▸ **Task directions**
Without including any pictures, reproduce all the lines below word for word.

▸ **Data records**
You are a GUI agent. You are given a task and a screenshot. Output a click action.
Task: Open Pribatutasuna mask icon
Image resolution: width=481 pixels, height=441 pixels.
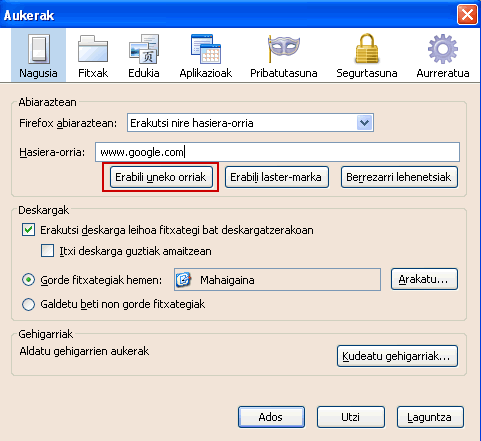click(x=284, y=49)
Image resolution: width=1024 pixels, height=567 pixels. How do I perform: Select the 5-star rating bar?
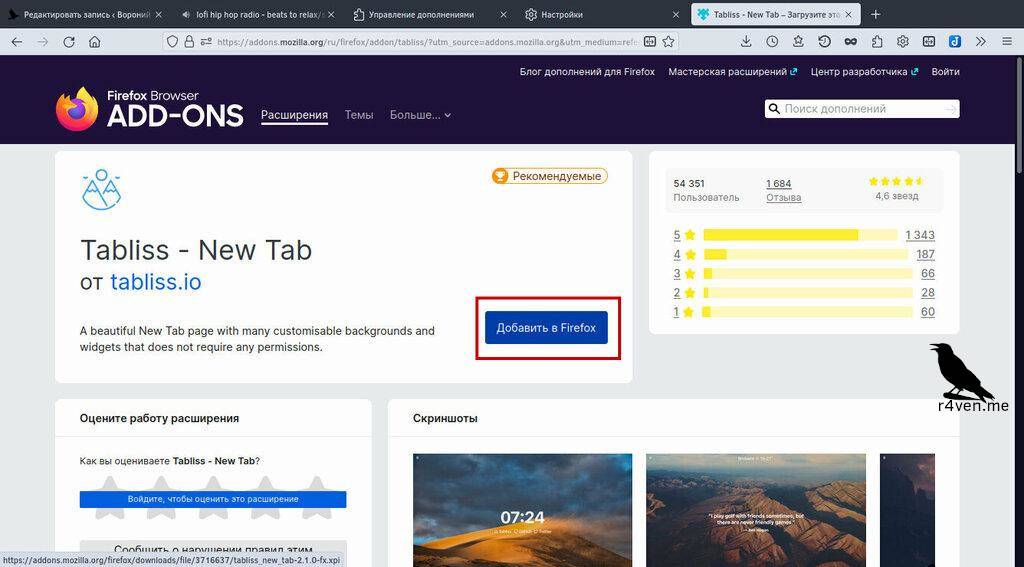click(800, 235)
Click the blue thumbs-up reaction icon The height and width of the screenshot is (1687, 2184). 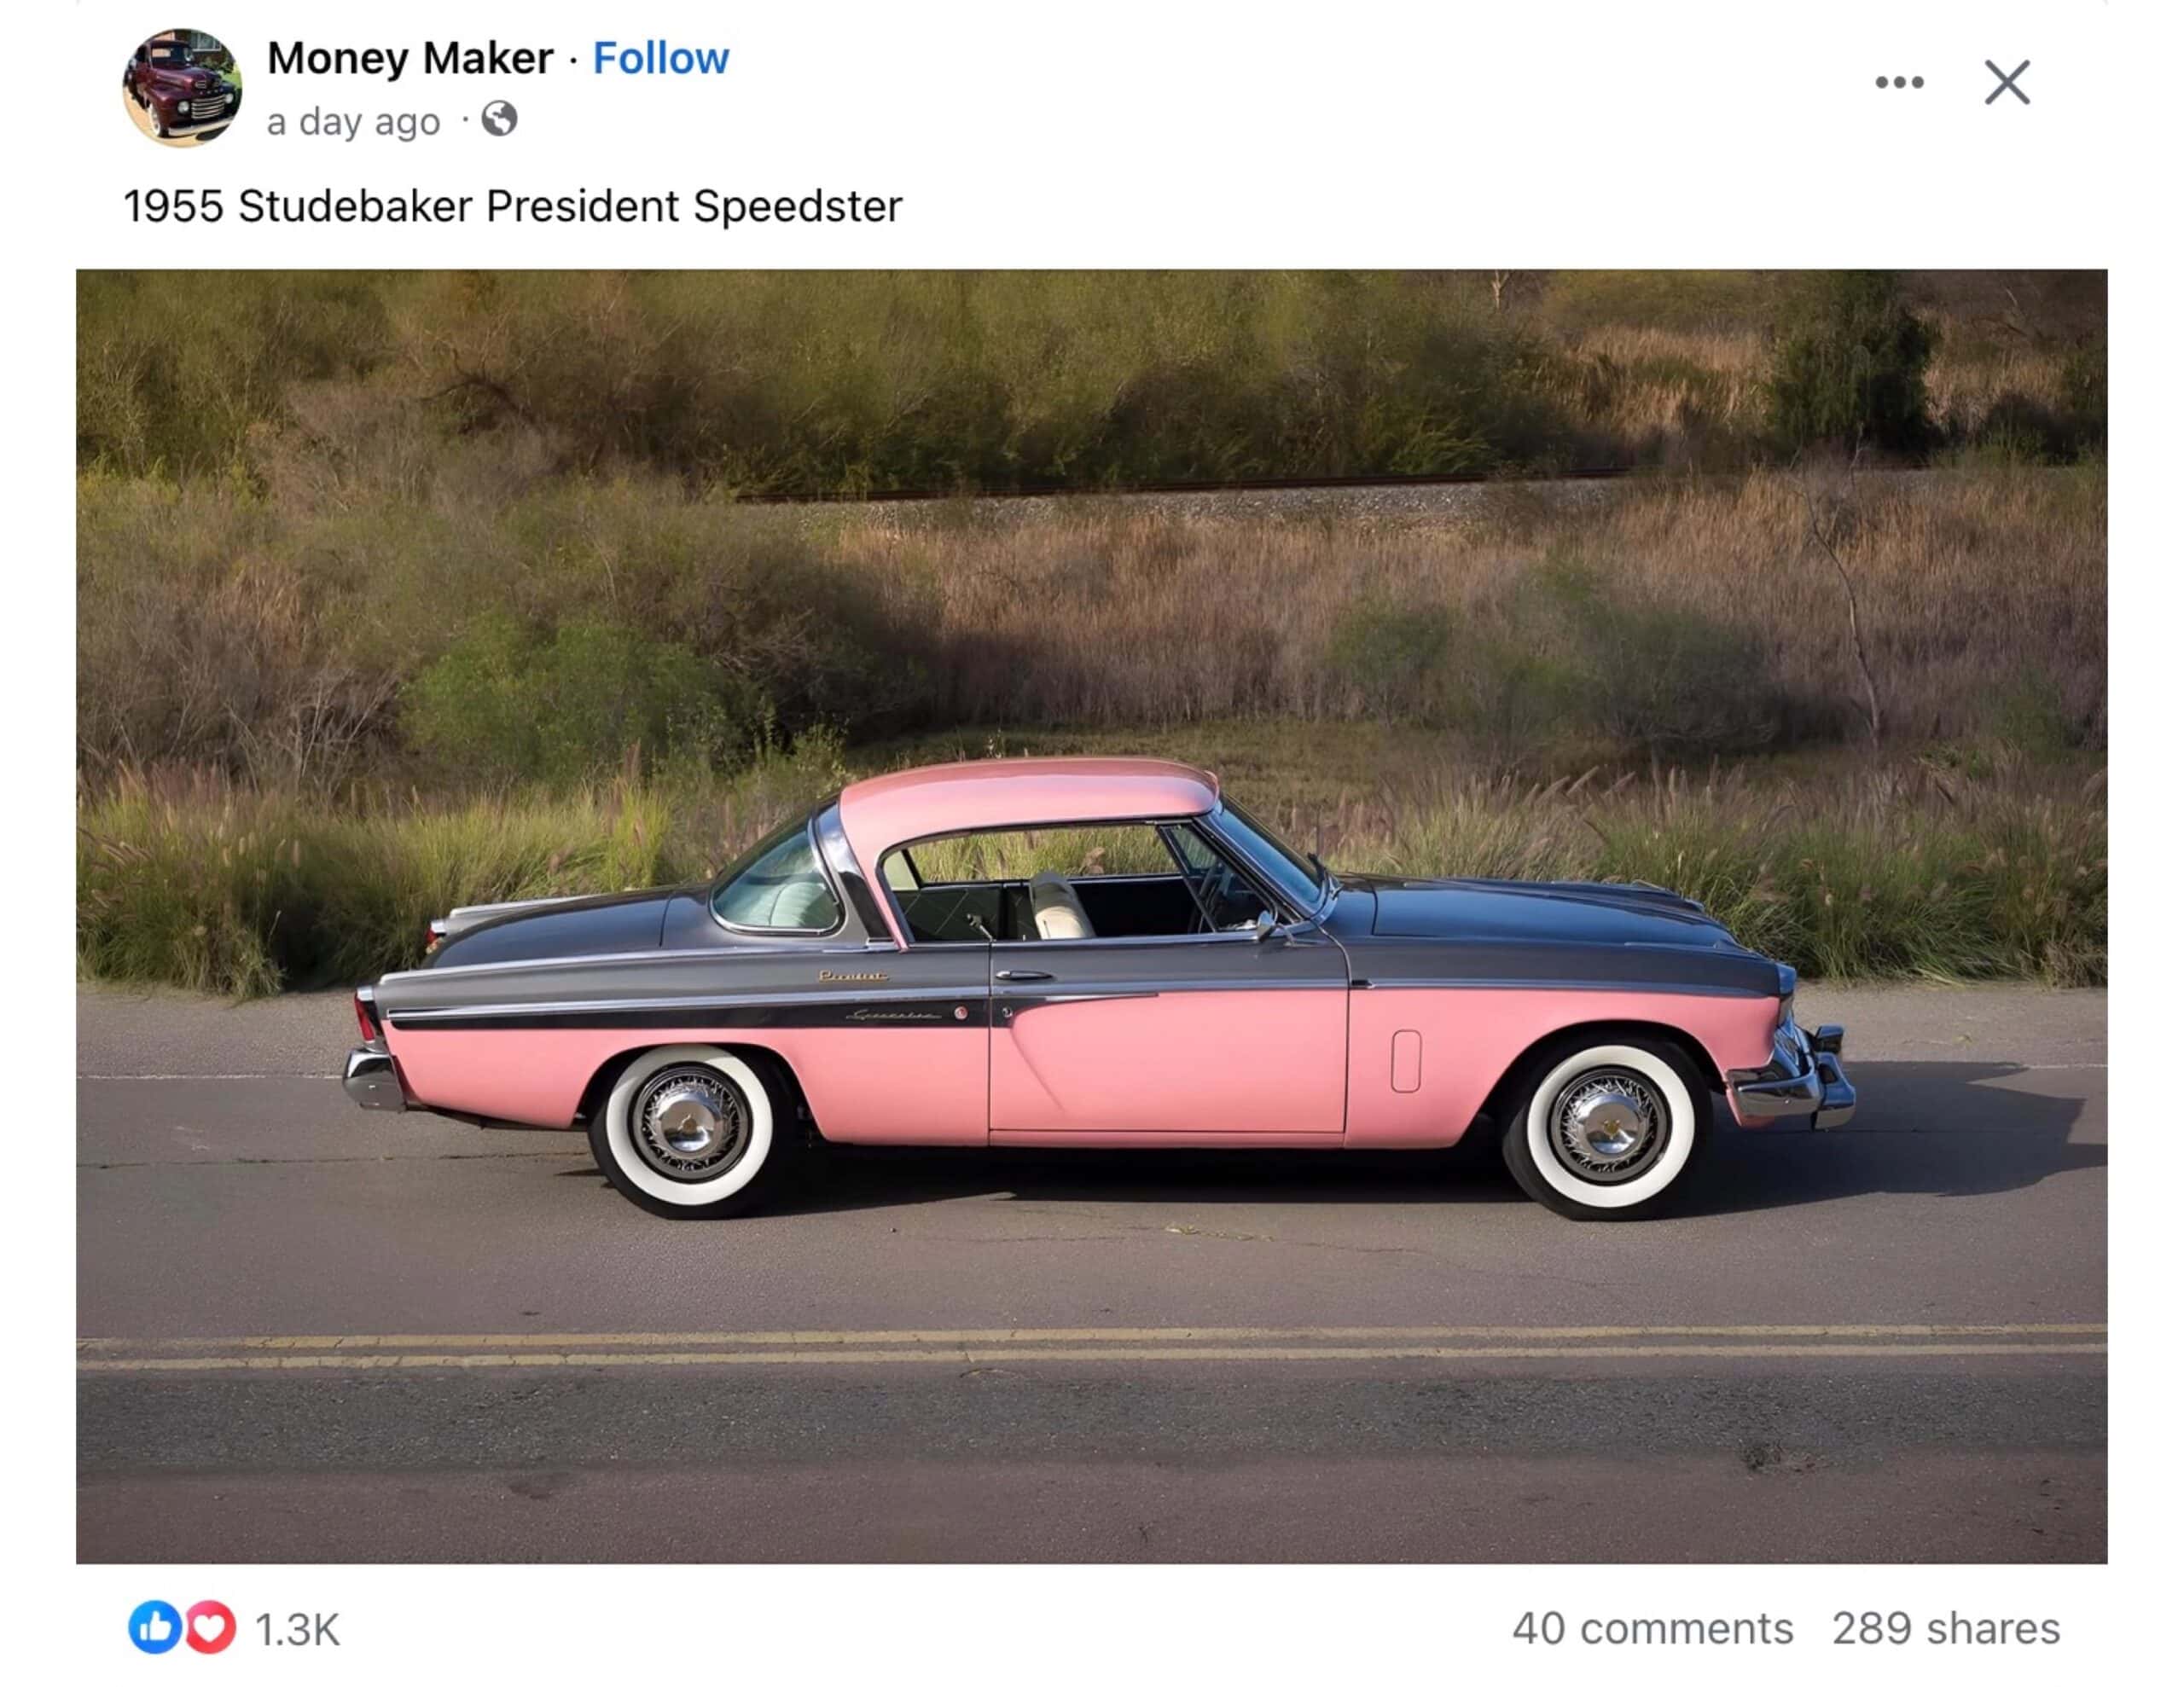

▸ **Task result**
You are a GUI agent. You are given a task and a screenshot. Output a click action.
Task: Open Pribatutasuna mask icon
Image resolution: width=481 pixels, height=441 pixels.
click(x=284, y=49)
Image resolution: width=1024 pixels, height=567 pixels. How do I perform: Select the 5-star rating bar?
click(800, 235)
Click the blue thumbs-up reaction icon The height and width of the screenshot is (1687, 2184). 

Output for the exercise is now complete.